Espulso e rimpatriato, torna in Italia: fermato dalla polizia

L’uomo, già espulso con decreto del Prefetto, è stato riconosciuto durante un controllo: arresto immediato e nuovo rimpatrio.

Reggio Calabria – Il personale della polizia di Stato in servizio presso l’Ufficio immigrazione della Questura ha proceduto all’arresto in flagranza di reato di un 38enne georgiano, avendo violato il divieto di reingresso nel territorio dello Stato.

In particolare, gli agenti di polizia, impiegati in servizi di pattuglia, percorrendo le vie del centro urbano, notavano l’uomo affacciato alla finestra della propria abitazione che veniva immediatamente riconosciuto. Infatti, il cittadino georgiano, nell’ottobre del 2025, era stato destinatario di un provvedimento di espulsione da parte del Prefetto di Reggio Calabria, con contestuale decreto di accompagnamento alla frontiera emesso dal Questore di Reggio Calabria ed era stato rimpatriato dalla frontiera di Roma Fiumicino.

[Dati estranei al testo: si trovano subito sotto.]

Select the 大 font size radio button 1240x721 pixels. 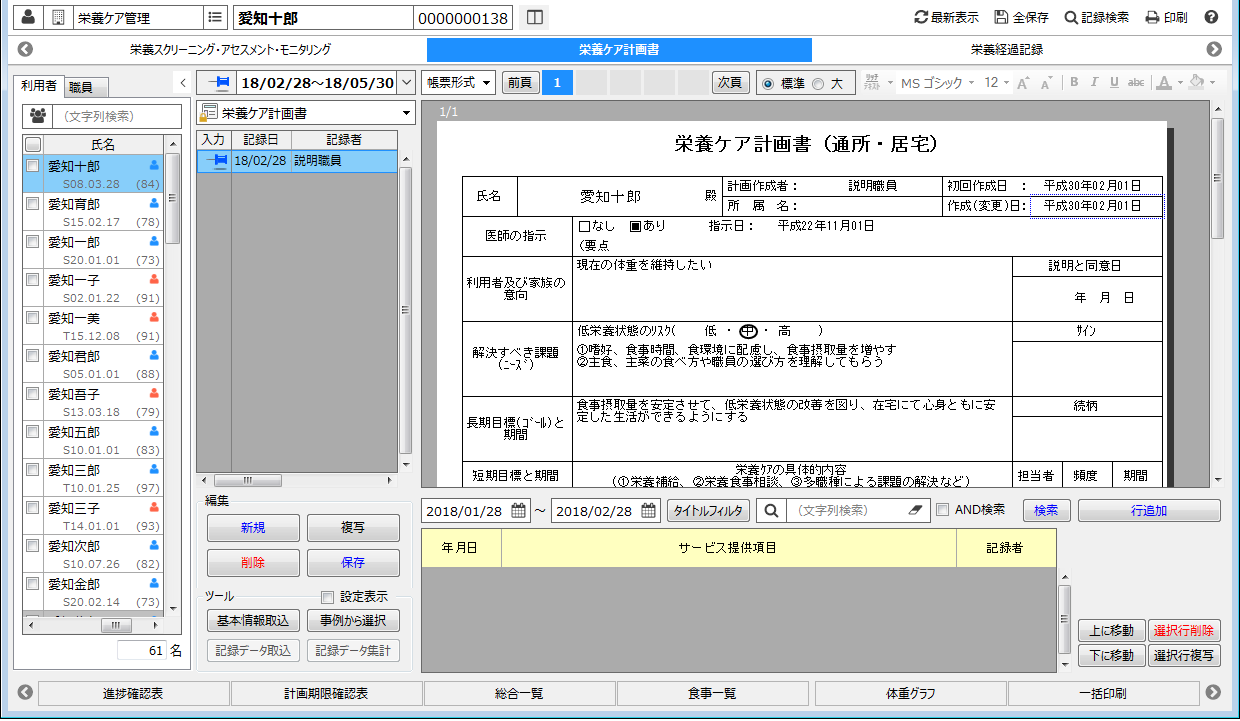click(x=820, y=84)
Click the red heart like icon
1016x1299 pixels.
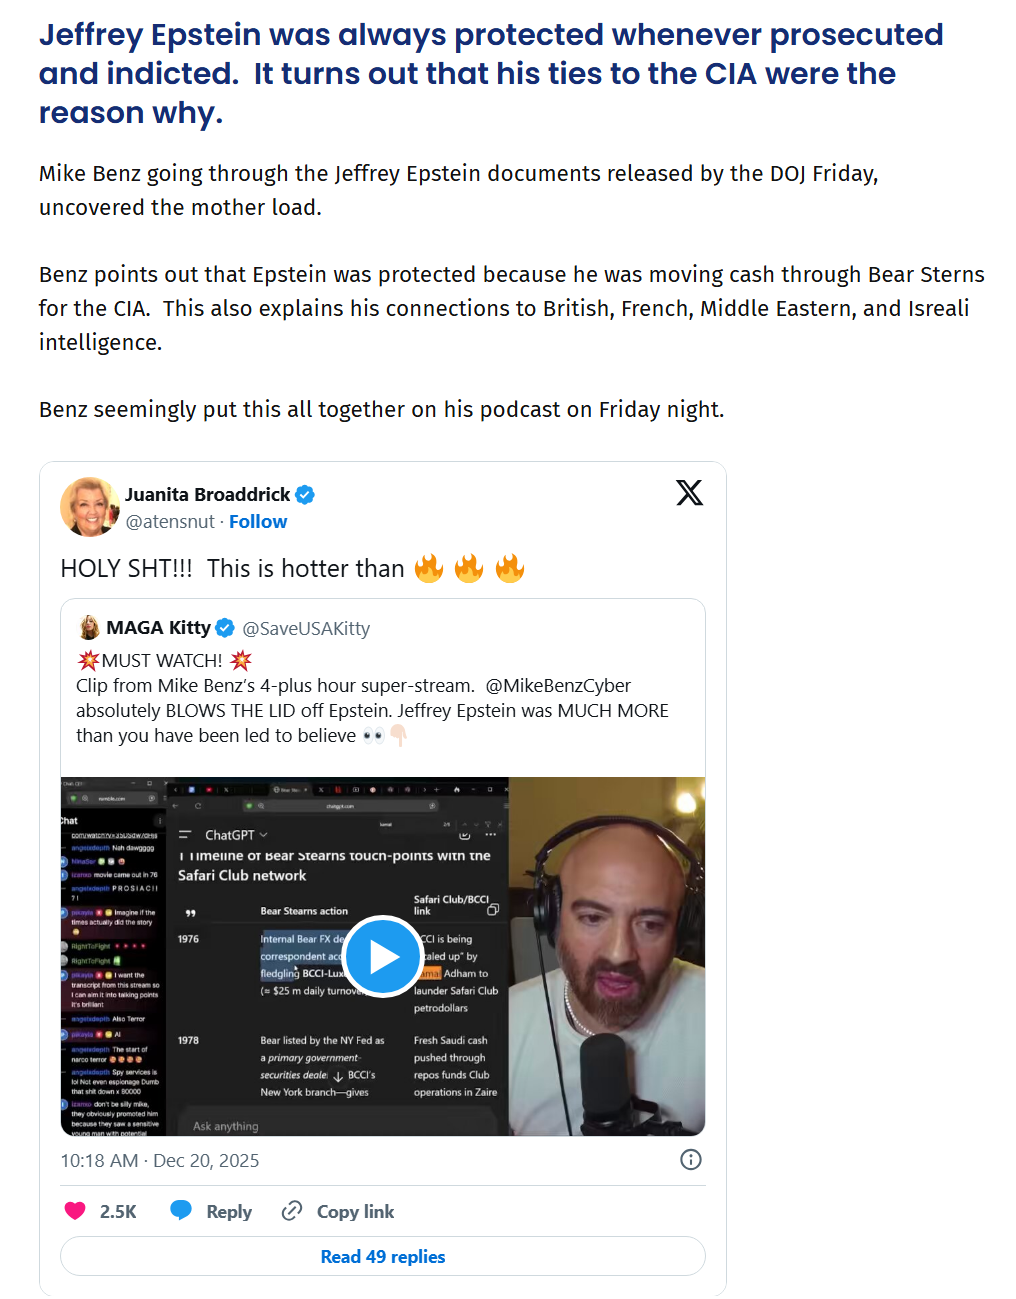point(75,1211)
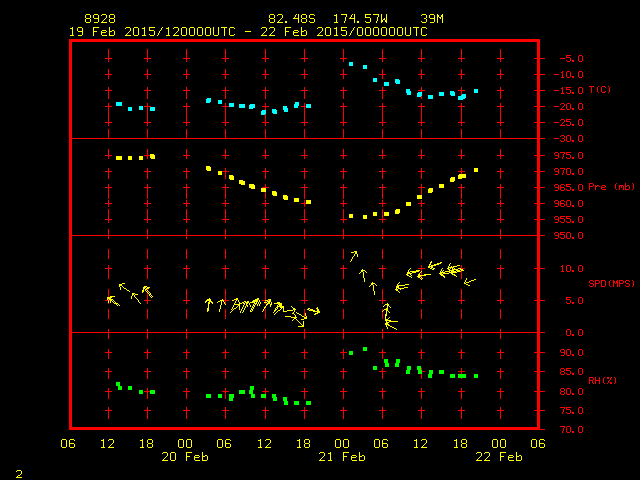Click the T(C) temperature axis label
The image size is (640, 480).
600,90
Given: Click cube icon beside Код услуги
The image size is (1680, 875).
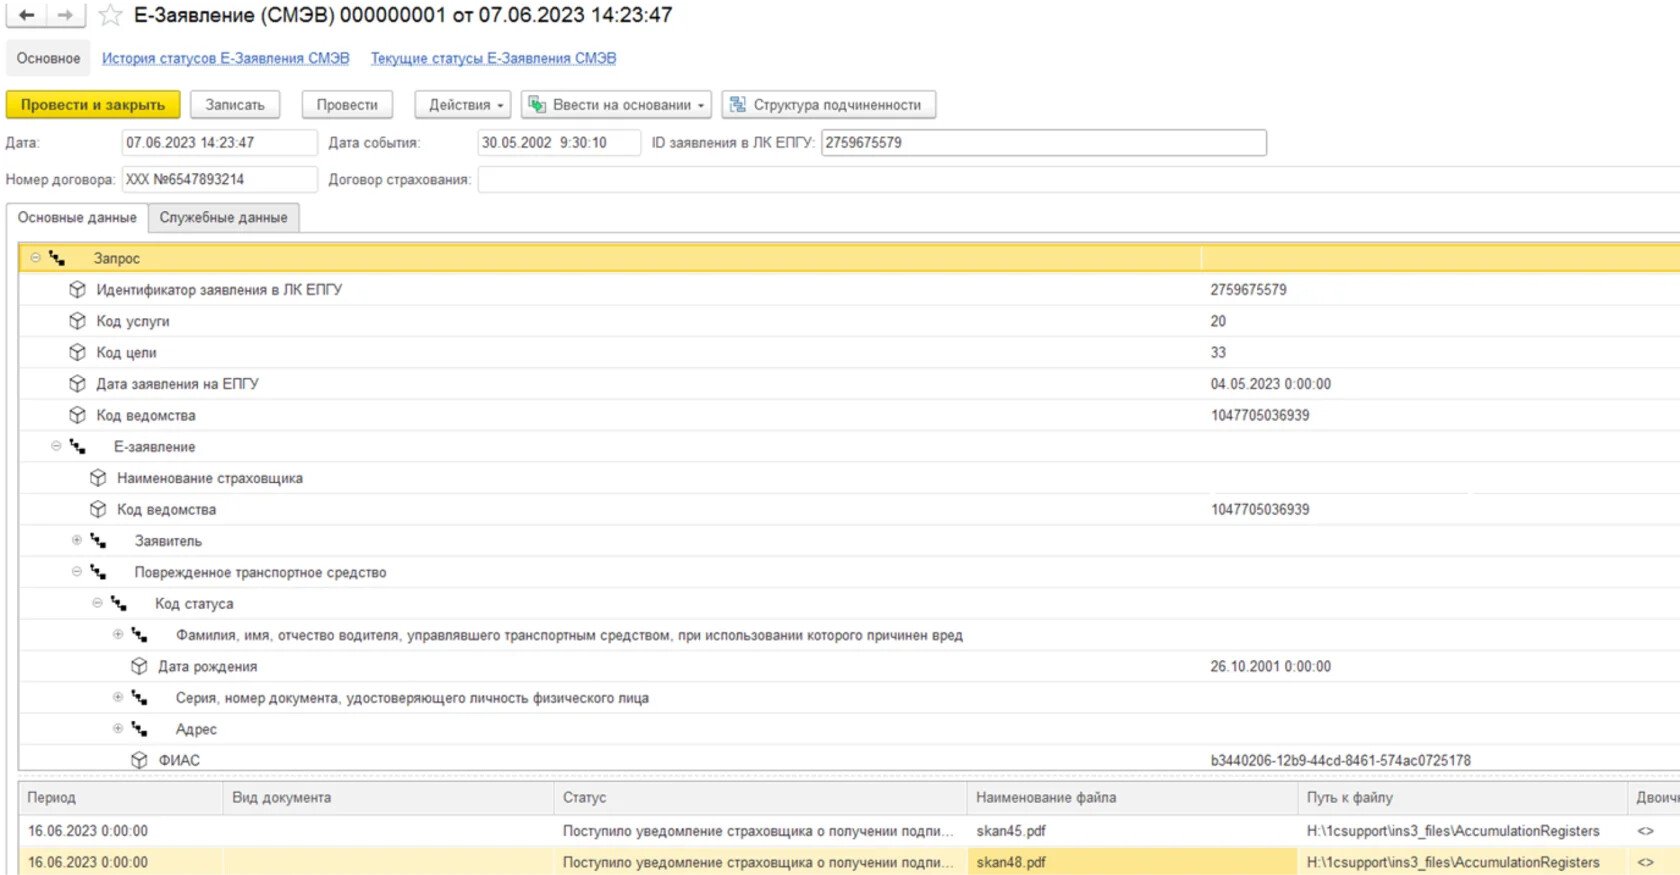Looking at the screenshot, I should (77, 321).

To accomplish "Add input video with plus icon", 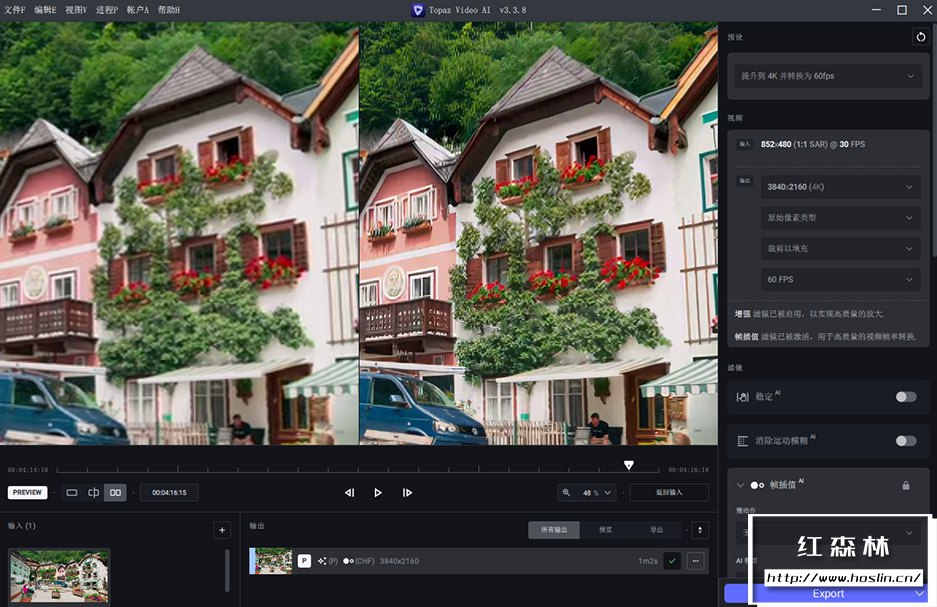I will 222,530.
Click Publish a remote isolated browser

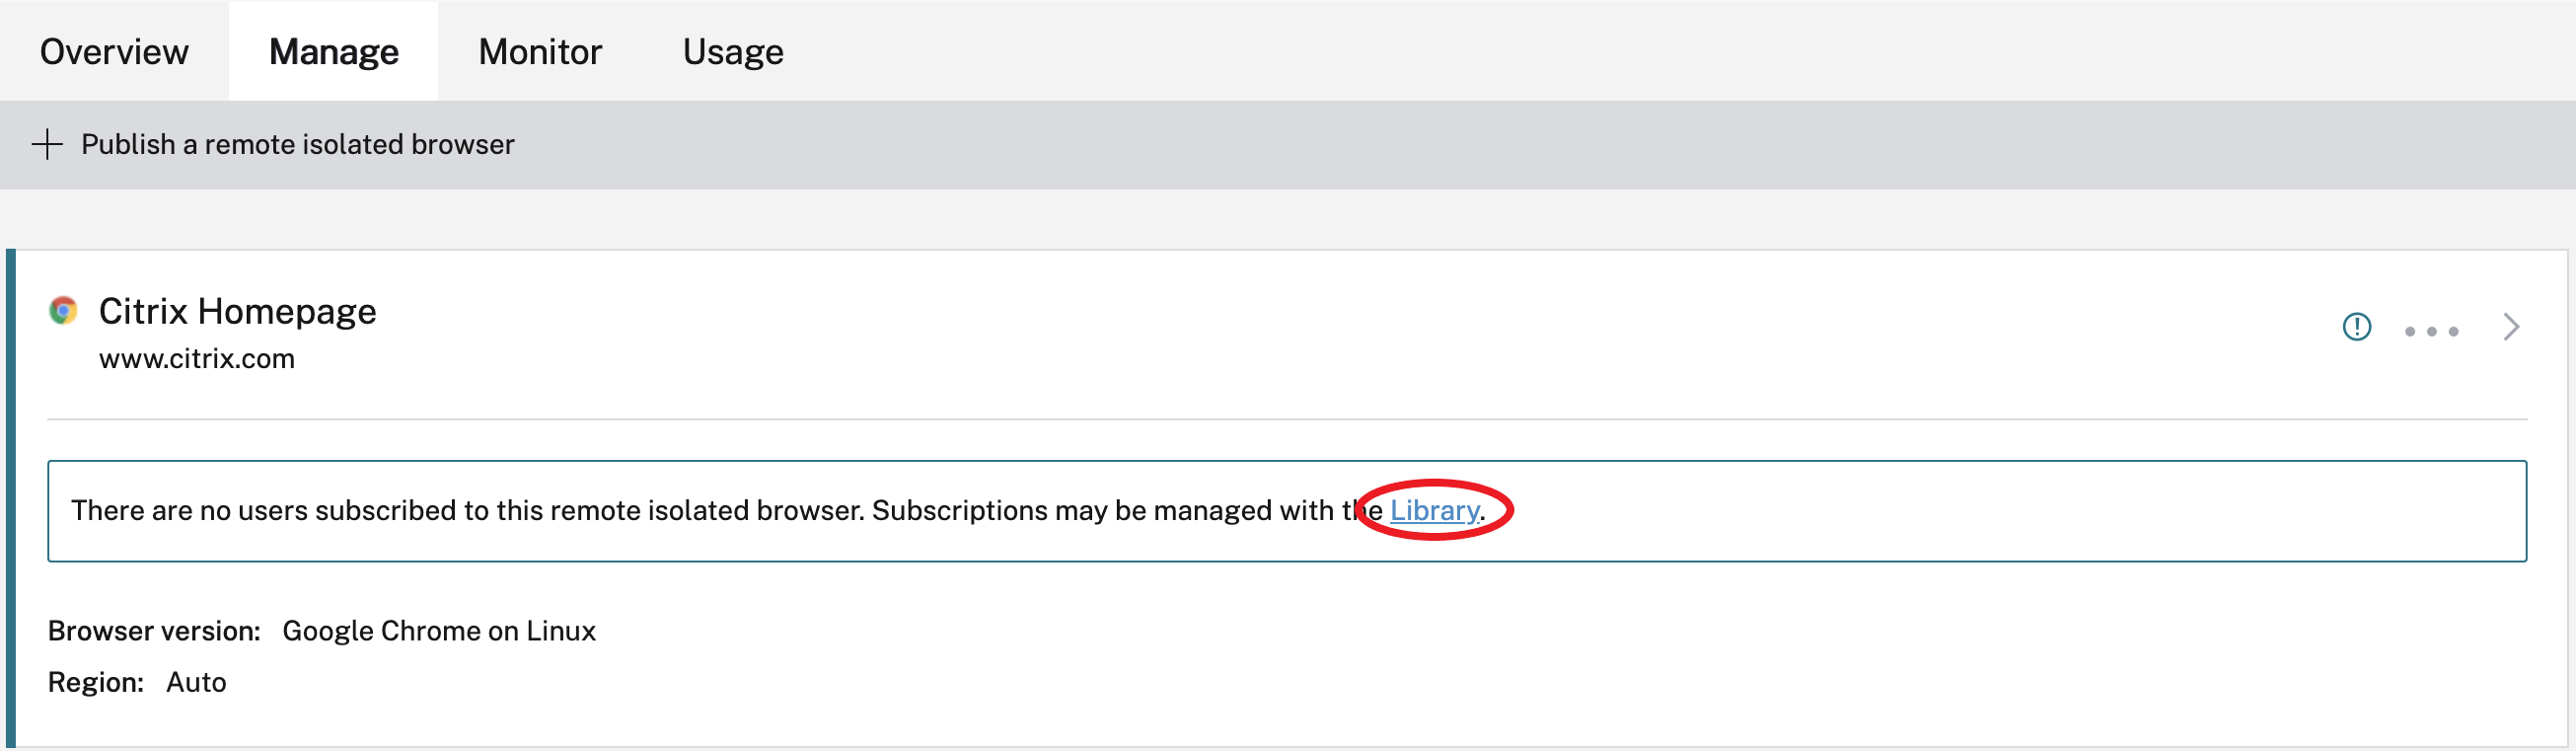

Pertanto, gli operatori provvedevano ad effettuare gli accertamenti sull’identità del soggetto ottenendo, tramite le banche dati, riscontro positivo. Alla luce di quanto emerso, veniva effettuato l’arresto obbligatorio per violazione del divieto di reingresso nel territorio nazionale, senza alcuna autorizzazione del Ministro dell’Interno, a seguito di una precedente espulsione eseguita.

L’arresto veniva convalidato dall’autorità giudiziaria competente. Contestualmente veniva emesso un nuovo provvedimento di espulsione, anch’esso convalidato, e il cittadino georgiano veniva nuovamente rimpatriato.